PyTrx v1.1 can either be downloaded directly from the GitHub repository, or installed PyPI package manager (pip).
Downloading PyTrx from GitHub¶
PyTrx can be downloaded directly through the ‘clone or download’ icon on PyTrx’s GitHub repository. To use PyTrx, you will need a working distribution of Python and the following key packages, which PyTrx strongly depends on:
OpenCV (v3 and above): https://opencv.org
GDAL (v2 and above): https://gisinternals.com
Pillow (PIL) (v5 and above): https://pythonware.com
Be aware that these dependencies may not necessarily be installed with your distribution of Python (e.g. PythonXY, Anaconda), so you may have to install them separately. The .yml environment file provided in the GitHub repository can be used to set up an environment that holds all of the necessary Python packages to run PyTrx.
PyTrx has been tried and tested with the following dependency version configuration: OpenCV=3.4.2, GDAL=2.3.2, and PIL=5.3. PyTrx also needs other packages, which are commonly included with distributions of Python: datetime, glob, imghdr, math, Matplotlib, NumPy, operator, os, pathlib, PyLab, SciPy, struct, and sys. Compatibility with all newer versions of these packages are highly likely.
Installing PyTrx through pip¶
PyTrx is available through pip and can be installed with the following simple command:
pip install pytrx
WARNING There are difficulties with the GDAL package on pip, meaning that GDAL could not be declared explicitly as a PyTrx dependency. Please ensure that GDAL is installed separately if installing PyTrx through pip.
To check that PyTrx is working, open a Python console or IDE such as Spyder, type ‘import PyTrx’ and hit enter, followed by ‘help(PyTrx)’. If PyTrx is working correctly, this should print PyTrx’s metadata, including PyTrx’s license, a brief description of the toolset, and its structure. If this does not work and throws up an error, it is likely that the package dependencies are invalid so reconfigure them and then try again. Now you are all set up to use PyTrx.
Detailed documentation is included in the scripts that make up PyTrx. Each script contains classes and functions for handling each aspect needed for photogrammetric processing.
For beginners in programming, it is advised to look at the example applications provided and adapt them accordingly for your own use. For experienced programmers, get stuck in. Feel free to contact us if you run into major problems or have constructive comments that will help us further PyTrx and its capabilities. We will not respond to minor troubleshooting or unconstructive comments.
Handles the associated data with the camera environment. The GCPs class handles the Ground Control Points (GCPs) and their correspondence to the associated DEM and CamImage object. The CamCalib class handles information concerning the camera calibration, i.e. the intrinsic camera matrix and lens distortion coefficients. This class contains functionality for reading in calibration files from .txt and .mat formats. The CamEnv compiles all the information about the camera environment from the GCPs and CamCalib classes, and also contains information about the camera object (pose and location). This is also where georectification functionality is held, with functions for projection and inverse projection. The class is initialised using a .txt file containing file path directories to all the associated data files.

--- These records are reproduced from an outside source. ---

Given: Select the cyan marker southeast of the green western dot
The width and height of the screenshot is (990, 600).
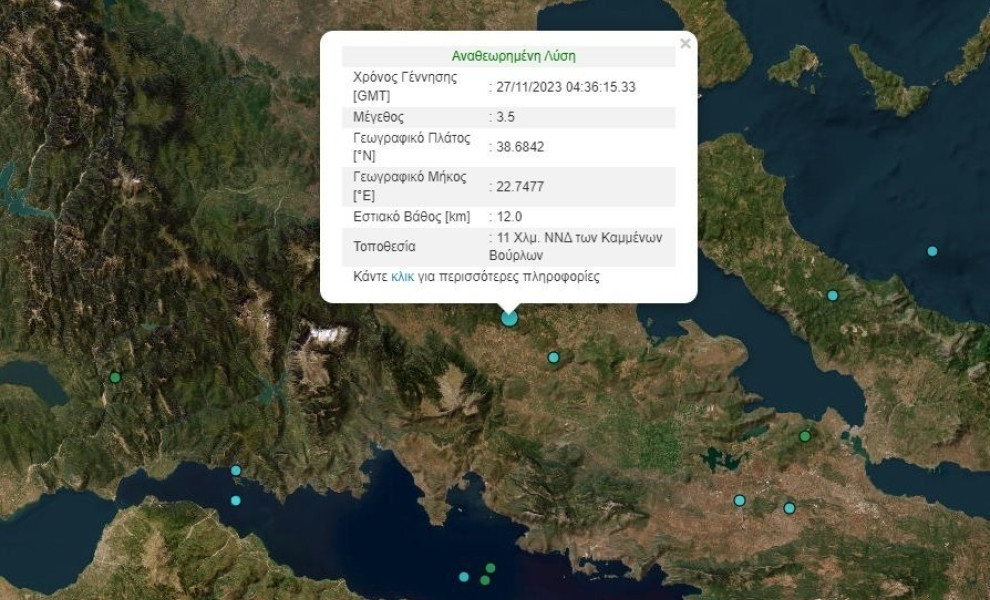Looking at the screenshot, I should pos(236,468).
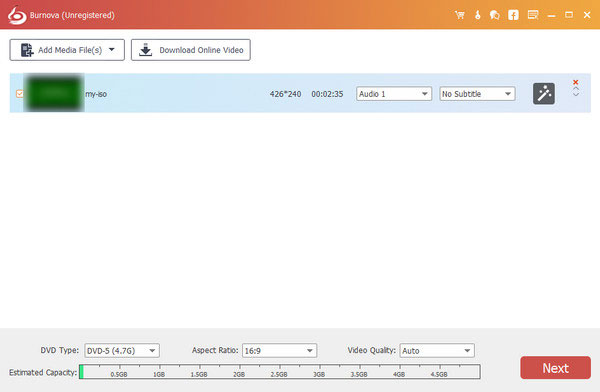This screenshot has width=600, height=392.
Task: Select the my-iso video thumbnail
Action: [x=54, y=93]
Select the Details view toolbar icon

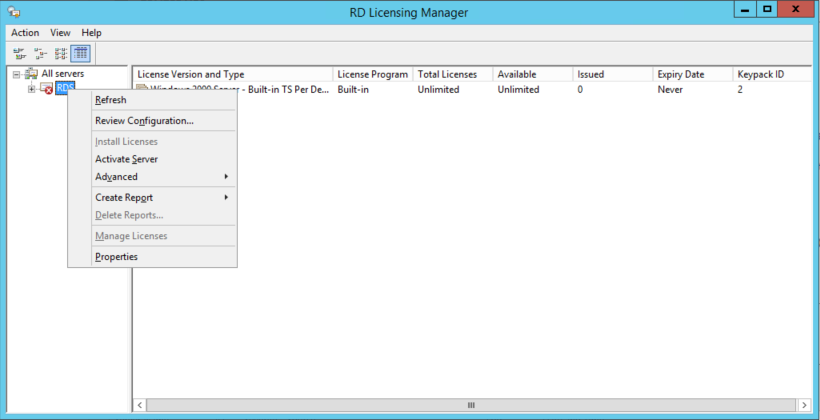point(81,53)
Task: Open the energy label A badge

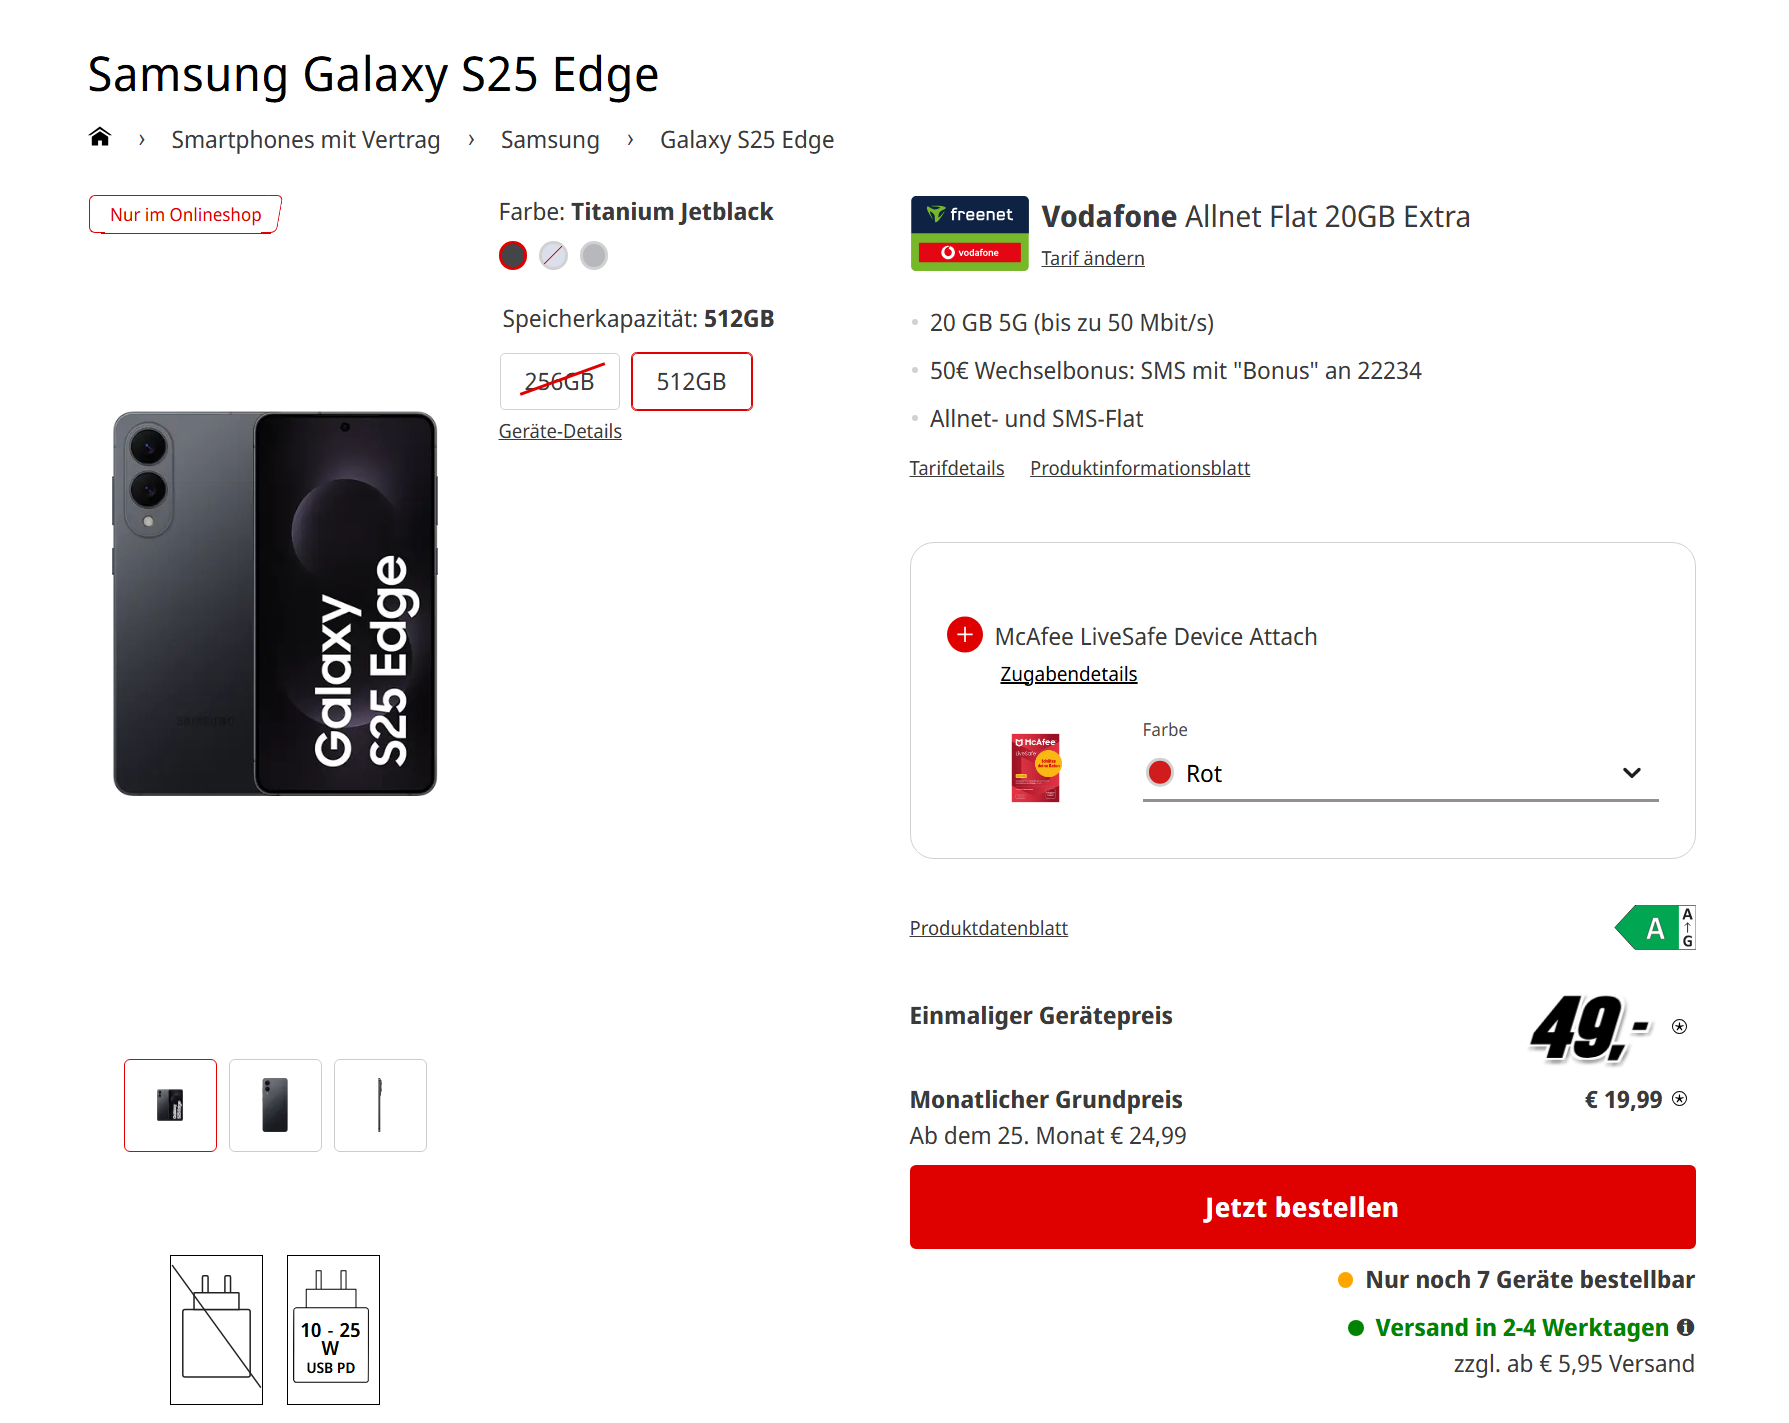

Handles the DEM data. This currently supports .mat and .tif file types. The ExplicitRaster class represents a DEM as a numeric raster with explicit XY cell referencing in each grid cell. The class includes functions for densification, calculating viewsheds, and incorporates unbound functions that import a DEM file from .mat and .tif formats.
This module contains a set of functions for reading in data from files (such as image data and calibration information) and writing out data.
Handles the image data, and the image sequence. The CamImage class holds information about a singular image and contains functionality for importing image data from file and passing specific image bands forward for subsequent processing. The ImageSequence class holds information about an image sequence, i.e. a collection of CamImage objects, from which specific images and image pairs can be called.
Calculates velocities and homography. This can either be achieved through the Velocity class for processing velocities and homography through a series of images, or using the functions provided within the script for processing velocities and homography between an image pair.
Automated and manual detection of surface areas from imagery (e.g. supraglacial lakes, meltwater plume surface extent). This can either be achieved through the Area class for defining areas of interest through a series of images, or using the functions provided within the script for defining areas of interest in a single image.
Manual detection of line features from imagery (e.g. glacier terminus position). This can either be achieved through the Line class for defining line features through a series of images, or using the functions provided within the script for defining line features in a single image.
This module contains a set of functions for plotting and interpolating data.